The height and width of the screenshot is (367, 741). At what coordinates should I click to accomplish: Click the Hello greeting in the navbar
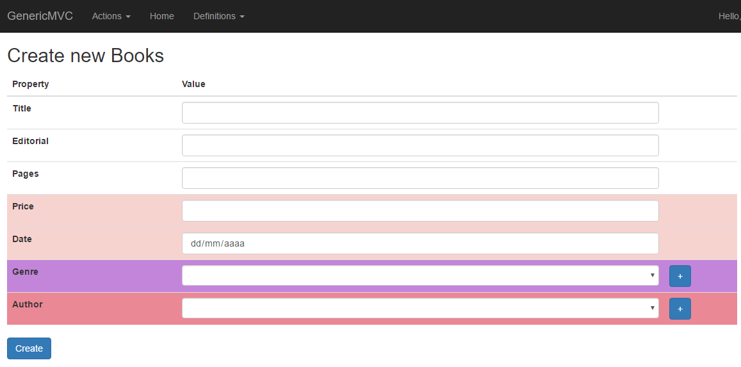tap(729, 16)
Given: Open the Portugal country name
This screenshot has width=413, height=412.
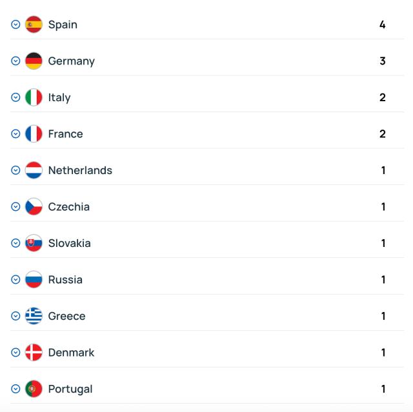Looking at the screenshot, I should (70, 389).
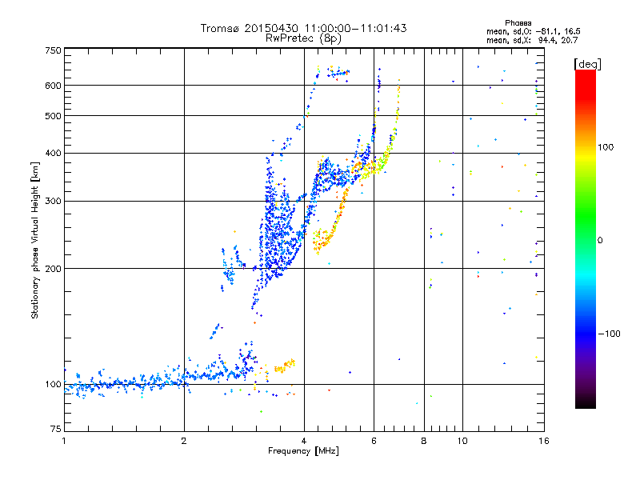Image resolution: width=640 pixels, height=480 pixels.
Task: Click the '4' tick label on frequency axis
Action: pyautogui.click(x=304, y=441)
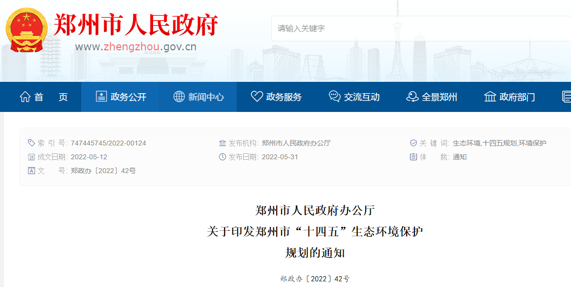Viewport: 571px width, 287px height.
Task: Click the calendar icon before 成文日期
Action: pyautogui.click(x=31, y=157)
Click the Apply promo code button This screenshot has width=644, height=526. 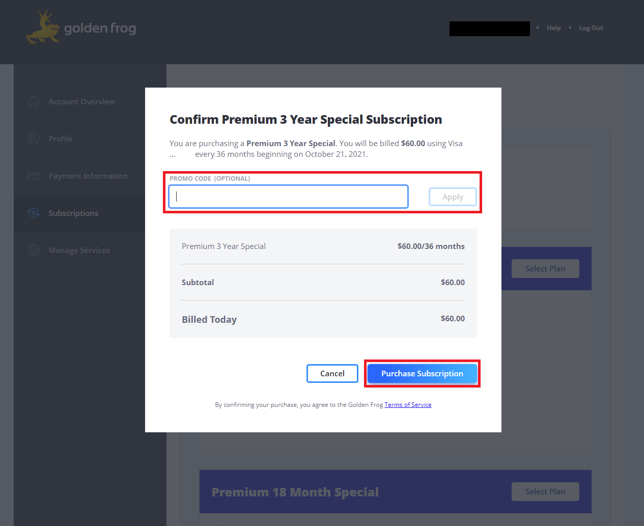click(x=453, y=197)
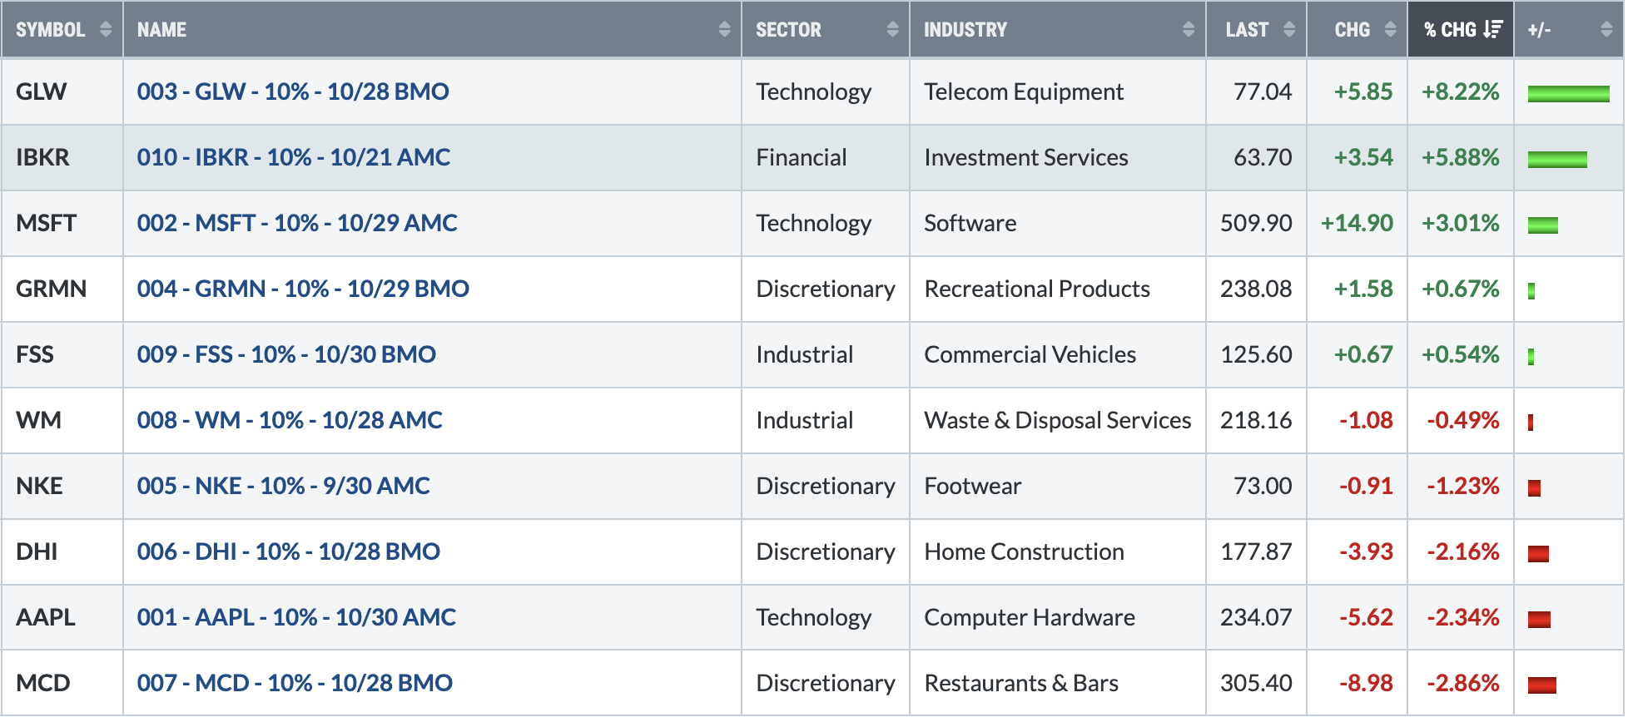The image size is (1628, 717).
Task: Click the SECTOR column header label
Action: click(x=788, y=30)
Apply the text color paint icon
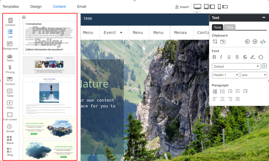Screen dimensions: 269x161 (245, 57)
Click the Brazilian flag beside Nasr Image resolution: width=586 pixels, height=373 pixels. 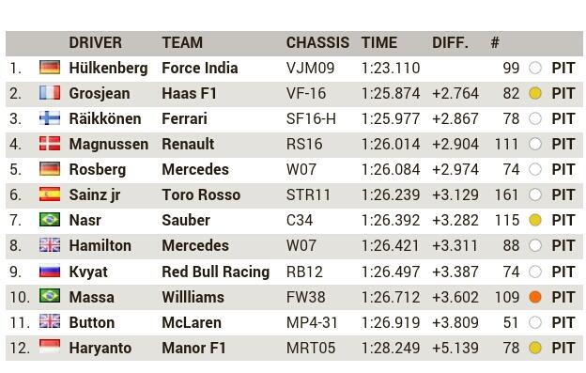coord(50,220)
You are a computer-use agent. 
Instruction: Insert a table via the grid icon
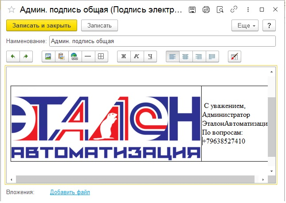(x=101, y=56)
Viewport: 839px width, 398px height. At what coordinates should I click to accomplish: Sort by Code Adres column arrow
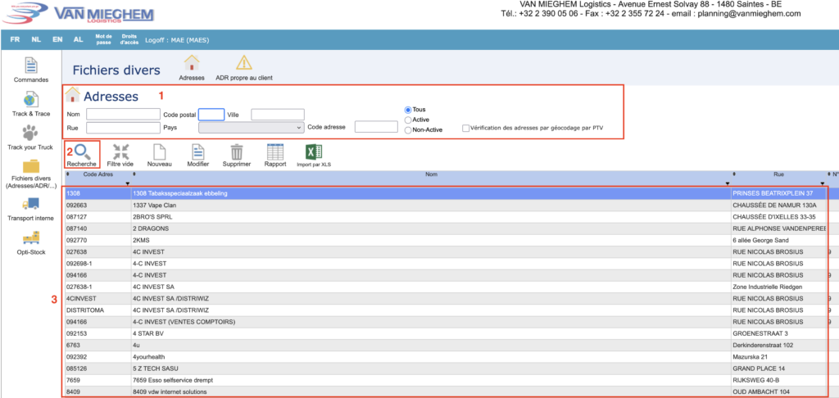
******
**TASK TO CARRY OUT:** Starting with the opening line of the listing, write out each line exactly until the line that contains "Given: Open the Portugal country name" has been included; skip the pictures.

**TASK RESULT:**
The height and width of the screenshot is (367, 741). At what coordinates should I click to accomplish: Click the Hello greeting in the navbar
tap(729, 16)
Given: Open the Portugal country name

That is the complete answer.